Journal of Neurosurgery | 2016
Mario Teo; Jeremiah Johnson; Teresa Bell-Stephens; Michael P. Marks; Huy M. Do; Robert Dodd; Michael B. Bober; Gary K. Steinberg
OBJECTIVE Majewski osteodysplastic primordial dwarfism Type II (MOPD II) is a rare genetic disorder. Features of it include extremely small stature, severe microcephaly, and normal or near-normal intelligence. Previous studies have found that more than 50% of patients with MOPD II have intracranial vascular anomalies, but few successful surgical revascularization or aneurysm-clipping cases have been reported because of the diminutive arteries and narrow surgical corridors in these patients. Here, the authors report on a large series of patients with MOPD II who underwent surgery for an intracranial vascular anomaly. METHODS In conjunction with an approved prospective registry of patients with MOPD II, a prospectively collected institutional surgical database of children with MOPD II and intracranial vascular anomalies who underwent surgery was analyzed retrospectively to establish long-term outcomes. RESULTS Ten patients with MOPD II underwent surgery between 2005 and 2012; 5 patients had moyamoya disease (MMD), 2 had intracranial aneurysms, and 3 had both MMD and aneurysms. Patients presented with transient ischemic attack (TIA) (n = 2), ischemic stroke (n = 2), intraparenchymal hemorrhage from MMD (n = 1), and aneurysmal subarachnoid hemorrhage (n = 1), and 4 were diagnosed on screening. The mean age of the 8 patients with MMD, all of whom underwent extracranial-intracranial revascularization (14 indirect, 1 direct) was 9 years (range 1-17 years). The mean age of the 5 patients with aneurysms was 15.5 years (range 9-18 years). Two patients experienced postoperative complications (1 transient weakness after clipping, 1 femoral thrombosis that required surgical repair).
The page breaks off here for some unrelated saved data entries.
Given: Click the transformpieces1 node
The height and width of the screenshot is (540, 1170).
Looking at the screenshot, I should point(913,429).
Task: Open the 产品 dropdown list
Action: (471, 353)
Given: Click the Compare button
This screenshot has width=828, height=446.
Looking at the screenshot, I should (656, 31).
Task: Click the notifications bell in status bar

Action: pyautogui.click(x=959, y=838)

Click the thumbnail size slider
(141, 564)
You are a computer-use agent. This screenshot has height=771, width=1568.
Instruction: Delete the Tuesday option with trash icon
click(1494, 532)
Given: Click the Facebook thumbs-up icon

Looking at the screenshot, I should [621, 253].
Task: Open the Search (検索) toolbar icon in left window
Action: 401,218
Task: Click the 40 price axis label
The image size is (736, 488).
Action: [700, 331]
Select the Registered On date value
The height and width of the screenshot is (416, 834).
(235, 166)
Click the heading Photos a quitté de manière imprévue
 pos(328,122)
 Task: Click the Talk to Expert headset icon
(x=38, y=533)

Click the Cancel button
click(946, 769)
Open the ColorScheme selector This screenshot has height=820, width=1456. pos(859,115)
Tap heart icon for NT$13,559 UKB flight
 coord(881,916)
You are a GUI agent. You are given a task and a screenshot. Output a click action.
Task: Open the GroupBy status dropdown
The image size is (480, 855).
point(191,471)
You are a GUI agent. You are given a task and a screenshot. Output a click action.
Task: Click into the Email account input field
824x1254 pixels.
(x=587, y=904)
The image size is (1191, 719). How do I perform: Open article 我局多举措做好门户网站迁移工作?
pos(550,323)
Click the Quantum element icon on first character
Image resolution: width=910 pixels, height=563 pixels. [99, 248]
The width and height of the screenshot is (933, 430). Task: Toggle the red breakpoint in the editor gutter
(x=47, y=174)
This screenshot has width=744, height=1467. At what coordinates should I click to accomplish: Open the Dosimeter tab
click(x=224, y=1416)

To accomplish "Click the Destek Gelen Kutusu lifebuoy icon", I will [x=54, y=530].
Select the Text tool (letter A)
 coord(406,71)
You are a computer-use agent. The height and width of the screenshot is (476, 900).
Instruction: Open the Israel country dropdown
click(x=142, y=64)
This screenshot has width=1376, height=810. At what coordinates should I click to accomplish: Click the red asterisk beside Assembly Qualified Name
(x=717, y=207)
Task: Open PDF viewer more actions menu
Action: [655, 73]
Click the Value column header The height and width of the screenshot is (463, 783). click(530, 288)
During a mean follow-up of 5.9 years (range 3-10 years), 3 patients died (1 of subarachnoid hemorrhage, 1 of myocardial infarct, and 1 of respiratory failure), and 1 patient had continued TIAs. All of the surviving patients recovered to their neurological baseline. CONCLUSIONS Patients with MMD presented at a younger age than those in whom aneurysms were more prevalent. Microneurosurgery with either intracranial bypass or aneurysm clipping is extremely challenging but feasible at expert centers in patients with MOPD II, and good long-term outcomes are possible.